From: lyal.collins (lyal.collinskey2it.com.au)
Date: Tue Feb 15 2005 - 20:37:19 CST
One difference occurs to me immediately.
In the CC scheme, every legitmate participant (issuing, acquiring, cardholder,
merchant et al) have knowingly agreed to a contract under a common structure.
In CA/PKI land, you may be legally and contractually obligated and have
certain rights defined (or restricted) as a 'relying party', despite having
have no prior commercial or contractual agreement with any other entity in the
PKI heirarchy, or even knowledge that these other entities exist.
Being bound by commercial contracts without prior knowledge is a serious
impediment in the 'trust' being discussed here, imho.
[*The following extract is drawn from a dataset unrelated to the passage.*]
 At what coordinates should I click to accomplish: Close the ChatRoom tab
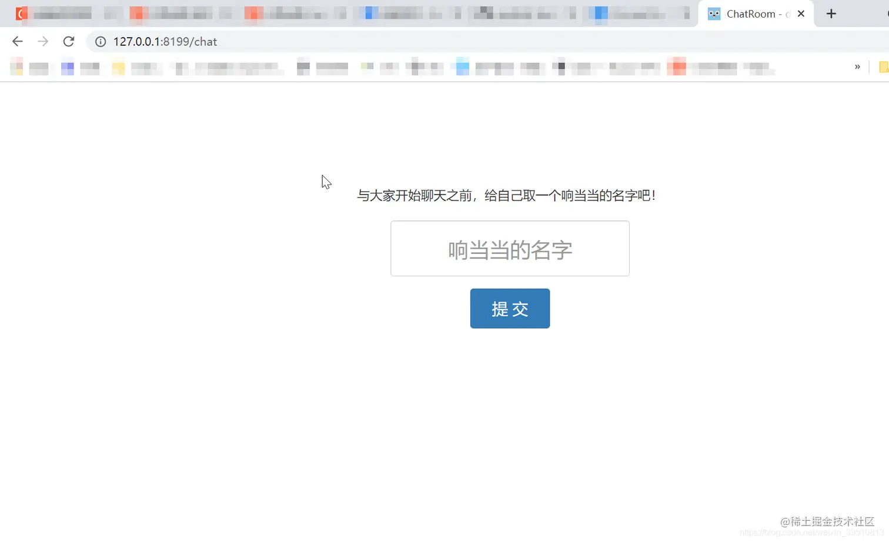(x=801, y=14)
> A quick (and very non-scientific) thought: Do you have trust in the
> issuer of your CC?
> Do you trust a shop that has "Your major CC accepted" posted on the door?
> Do you trust someone that can't provide the means to verify that trust,
> with or without the sign?
> Do you, as an average tourist, even know how you could check it?
> I would think that the answer lies in one of those questions..
> Thor (Hammer of God) wrote:
> >>> Nonsense. The CA is asking for your trust and can only earn revenue
> >>> based
> >>> upon the number of people who trust it.
> >> Wrong. The CA gains trust because it manages to get its certificate
> >> included
> >> with the default package for major browsers.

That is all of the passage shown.